**Problem statement:**
Please decide whether each statement below agrees with the Goethe text on Winckelmann and the maxims that follow it. Answer yes or no for each, quoting the words of the text that decide it.
1. Winckelmann lived to suffer the infirmities of old age.
2. A man comes to know himself through doing rather than thinking.
3. On the journey back to the fatherland, the traveler in the first paragraph felt terrified.

**Selected excerpt:**
He was devoted body and soul to his Italian lot to such an extent that every other one seemed insufferable to him. On his former journey, the cliffs and mountains of Tyrol had interested, yea, delighted him, and now, on his return to the fatherland, he felt terrified, as if he were being dragged through the Cimmerian portal and convinced of the impossibility of continuing his journey.
DEPARTURE
And thus upon the highest pinnacle of happiness that he could himself have wished for, he departed this earth. His fatherland awaited him, his friends stretched their arms toward him; all the expressions of love which he so deeply needed, all testimonials of public honor, which he valued so highly, awaited his appearance, to be heaped upon him. And in this sense we may count him happy, that from the summit of human existence he ascended to the blessed, that a momentary shock, a sudden, quick pain removed him from the living. The infirmities of old age, the diminution of mental power, he did not experience; the dispersal of the treasures of art, which he had foretold, although in another sense, did not occur before his eyes. He lived as a man and departed hence as a complete man. Now he enjoys in the memory of posterity the advantage of appearing only as one eternally vigorous and powerful; for in the image in which a man leaves the earth he wanders among the shadows, and so Achilles remains for us an ever-striving youth. That Winckelmann departed so early, works also to our advantage. From his grave the breath of his power strengthens us, and awakens in us the intense desire always to continue with zeal and love the work that he has begun.
MAXIMS AND REFLECTIONS OF GOETHE[5]
TRANSLATED BY BAILEY SAUNDERS
There is nothing worth thinking but it has been thought before; we must only try to think it again.
How can a man come to know himself? Never by thinking, but by doing. Try to do your duty, and you will know at once what you are worth. But what is your duty? The claims of the day.
The longer I live, the more it grieves me to see man, who occupies his supreme place for the very purpose of imposing his will upon nature, and freeing himself and his from an outrageous necessity—to see him taken up with some false notion, and doing just the opposite of what he wants to do; and then, because the whole bent of his mind is spoilt, bungling miserably over everything.
In the works of mankind, as in those of nature, it is really the motive which is chiefly worth attention.
In Botany there is a species of plants called Incompletae; and just in the same way it can be said there are men who are incomplete and imperfect. They are those whose desires and struggles are out of proportion to their actions and achievements.
It is a great error to take oneself for more than one is, or for less than one is worth.
From time to time I meet with a youth in whom I can wish for no alteration or improvement, only I am sorry to see how often his nature makes him quite ready to swim with the stream of the time; and it is on this that I would always insist, that man in his fragile boat has the rudder placed in his hand, just that he may not be at the mercy of the waves, but follow the direction of his own insight.
If I am to listen to another man's opinion, it must be expressed positively. Of things problematical I have enough in myself.

**Data lines:**
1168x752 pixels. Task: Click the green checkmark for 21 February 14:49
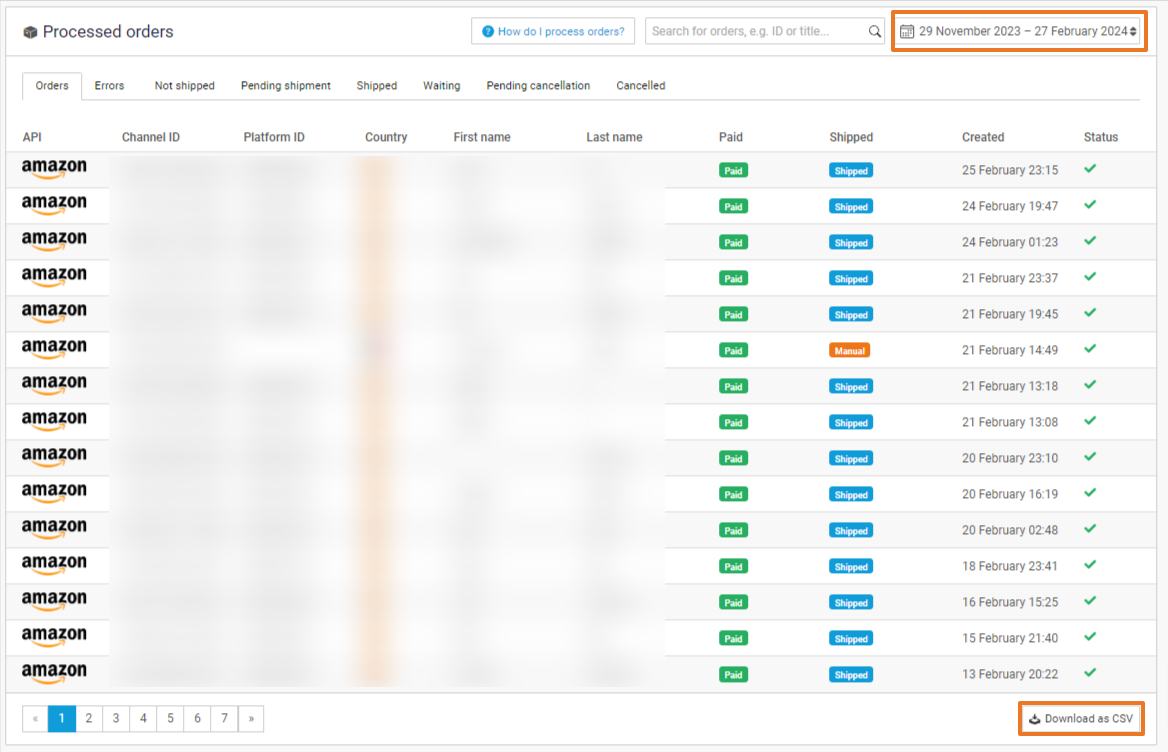1090,348
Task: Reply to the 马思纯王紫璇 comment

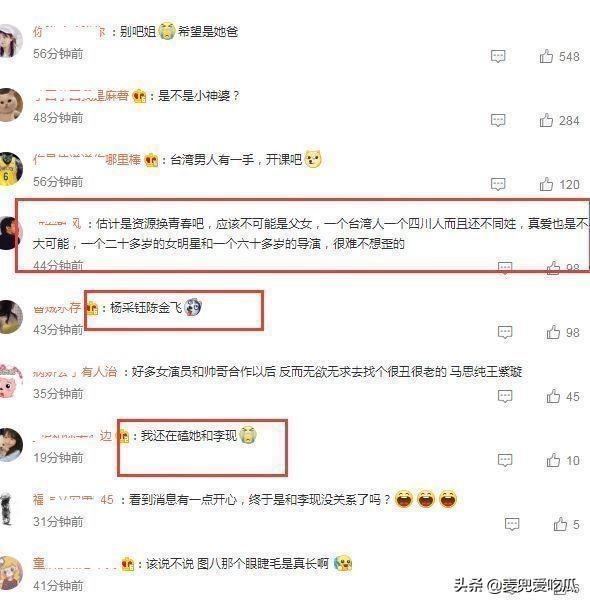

**Solution:**
1. No: "The infirmities of old age, the diminution of mental power, he did not experience"
2. Yes: "Never by thinking, but by doing."
3. Yes: "now, on his return to the fatherland, he felt terrified"